I have a resource to learn more about drones. I’ve been playing board games at the HobbyTown in Nanuet NY. The store has a good selection of radio-controlled devices, including drones, and attracts a community of flyers. I asked the store’s owner, Alex, to recommend a drone. My requirements: have a camera with a decent resolution; relatively easy to fly; inexpensive; stability was important; agility and speed were of no interest to me. He suggested the Dromida Vista FPV. However, at the time he made the recommendation the Dromida Vista FPV had not yet been released. He based his suggestion on his experience with two other quadcopters the company made: the Dromida Ominus FPV (which had more expensive parts) and the Dromida Vista (which had lower maintenance costs, but didn’t have a camera).
So I had to wait. No worries; the weather in January was cold and I wasn’t inclined to fly a quadcopter outside anyway. Still, I was curious to see how well I could handle a drone. After doing a bit of on-line research, I decided to rush ahead and buy a cheap quadcopter for about $20: the UDI U839. My experience taught me that I should’ve waited a few days to ask Alex even about a cheap drone.
I got the UDI U839, read the instructions, charged the batteries, calibrated the drone. I turned up the throttle on the controller, heard the buzzing of the propellers, and felt the thrill of flying for the first time. (My cat, Shadow, did not care for the sound, and left the room in a huff. Well, maybe in a minute and a huff.) The thrill did not last. Despite the on-line reviews saying that the drone was easy to fly, I had the devil of the time controlling the thing.
My flight plan was simple: Get the drone in the air, let it hover, then land. Nothing fancy, not even a circle. I wanted to learn control one step at a time. The reality was that the drone shot up and slammed against my ceiling. I lowered the throttle, and the drone fell to the floor. I remembered my physics: If the lift generated by the drone is greater than its weight, it’s going to continue to go upwards without limit. I had to continually “bounce” the throttle to keep the drone within a given height range.
The problem was the throttle was sensitive; the drone either sped upward or sped downward. Even so, the UDI would not remain stable. Even after I calibrated it (multiple times) and did not touch the directional controls, it would rapidly drift to the right and forward. My reflexes weren’t fast enough to compensate.

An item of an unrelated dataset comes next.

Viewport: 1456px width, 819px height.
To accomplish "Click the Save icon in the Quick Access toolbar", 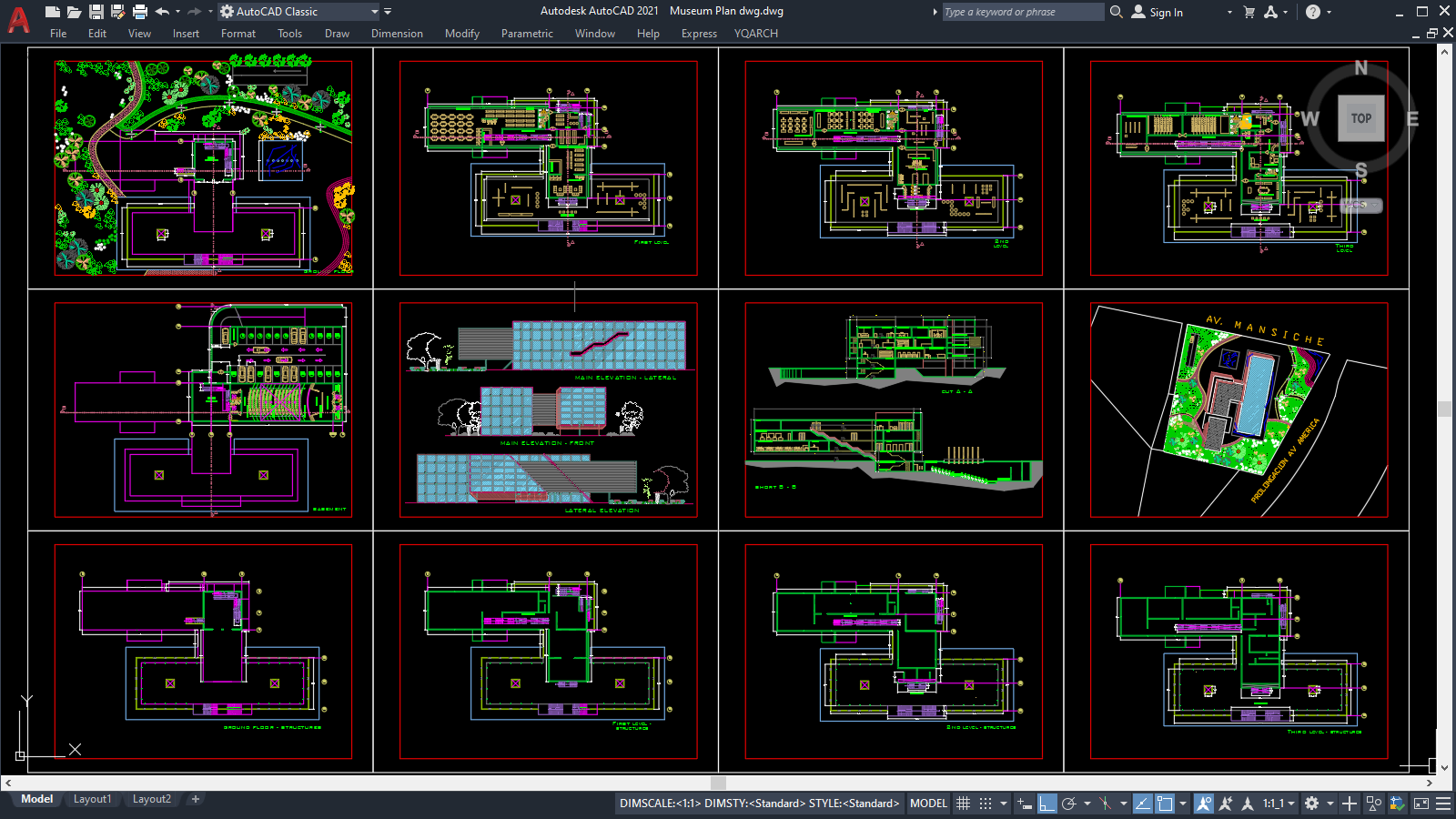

I tried several times, but never managed to gain even basic control of the drone.
I took the tiny drone to Hobbytown, and Alex was kind enough to evaluate it. He had better control of the UDI than I did, because he was an experienced flyer. Even so he had a hard time maintaining its position. The trim on the drone was badly off, and even adjusting the trim using the controller did not fix the problem.
I knew the UDI was a cheap piece of junk when I got it. I suppose I got my $20 worth of lessons from the experience.
I tried flying the drone one last time on my own. I had a brief moment of almost maintaining its position… and then there was one last crash. After that, the right front propeller stopped working. I fiddled with the drone, and was able to establish that the propeller itself was fine, and the motor could be coaxed into working occasionally, but the quadcopter’s internal calibration was so badly off that it wouldn’t spin that motor anymore. No amount of re-calibration would fix the problem for more than a few seconds.
Lessons learned: Talk to an expert before buying a drone; flying drones can be tricky; you get what you pay for. I bought the Dromida Vista FPV and I’ve tried flying it a couple of times. I’ll drone on about that experience in another post.